Non Ethanol gasoline goes bad just as fast as Ethanol gasoline and stabilizers do not prevent oxidation of the metals found in the carburetor.
Stabilizers only slow the evaporation of the highly volatile components in gasoline, the stuff that ignites and burns easily.
Some good fuel stabilizer's will have anti-oxidants in them, but not all, plus anti metals.
When gasoline is refined, it picks up metals found in the metal piping at the refinery and dissolves the metals into the gasoline, then when the fuel breaks down from storage, the metal is released and emulsifies itself and forms deposits in your fuel system, clogging your jets and leaving deposits in the fuel bowl of the carburetor.


----------



## Miles (Sep 16, 2016)

Yes, turning off the fuel valve and running the carb out of gas is important for continued good running. I turn off the fuel valve and run it dry every time and have not had a problem in three seasons so far with the Honda.


----------



## tabora (Mar 1, 2017)

btm said:


> Last season, it ran pretty rough with the choke in all the way. I'd run it with the choke 1/4 pulled roughly and it was fine.


What's your elevation? At sea level, switch to the #110 jet when you're cleaning the carb. If up a few hundred feet, use a #108. If up 4000', use a #105. Should run fine with no choke when the weather is cold enough for snow...


----------



## btm (Dec 25, 2017)

I'm putting in a 108 jet. I'm up roughly 300 feet. 

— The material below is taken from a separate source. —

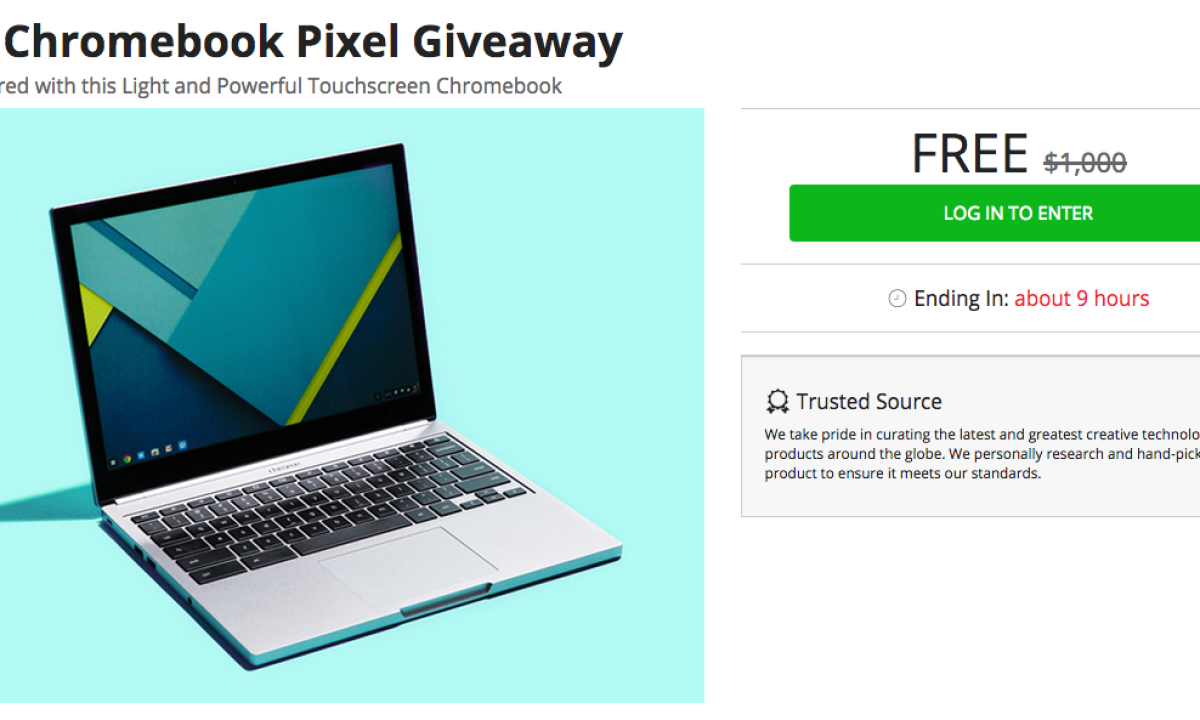1200x720 pixels.
Task: Click the Light and Powerful Touchscreen subtitle
Action: pos(281,86)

Sent from my Pixel 3 XL using Tapatalk


----------



## JnC (Feb 21, 2014)

#108 jet will help, at the same time a good carb cleanup wont hurt. Earlier this year I helped a local guy with his brand new honda lawn mower that was running rough, the idle jet was clogged. When cleaning the carb make sure to pay attention to the idle jet.


----------



## orangputeh (Nov 24, 2016)

ST1100A said:


> Honda's don't like high octane gas, they run better on regular or 87 octane.
> When you are done running it, turn the fuel valve off and run the carb out of gas, or drain the carb before parking it, then just turn the fuel back on before you have to start it and run it again in the future.
> You may have a clogged fuel jet. Ethanol or not, you still can get clogging, more so with non ethanol gasoline, believe it or not. Ethanol is a very powerful solvent.
> Your clogging occurs when gasoline breaks down and causes oxidation/corrosion in the carb jet which blocks it.
> ...


Honda's don't like high octane gas? 
Since i have been using high octane ethanol free gas in my blowers and mowers they have been running so much better. Just my experience opening up hundreds of carbs that ethanol is terrible for them, The carbs I open up that have used E Free gas are nearly spotless.

Ethanol may be an excellent solvent but will eventually dissolve parts in your fuel system that will clog it. It also attracts water which settles down to bottom of your fuel tank and carb bowl causing rust and corossion.

I agree with Tabora. the right jet after a carb cleaning will solve your problem.

BTW I prefer Chevron over anything else. When the temp falls below zero around here Chevron is the only gas station in town that can keep pumping. All the other stations are froze up.


----------



## orangputeh (Nov 24, 2016)

tabora said:


> What's your elevation? At sea level, switch to the #110 jet when you're cleaning the carb. If up a few hundred feet, use a #108. If up 4000', use a #105. Should run fine with no choke when the weather is cold enough for snow...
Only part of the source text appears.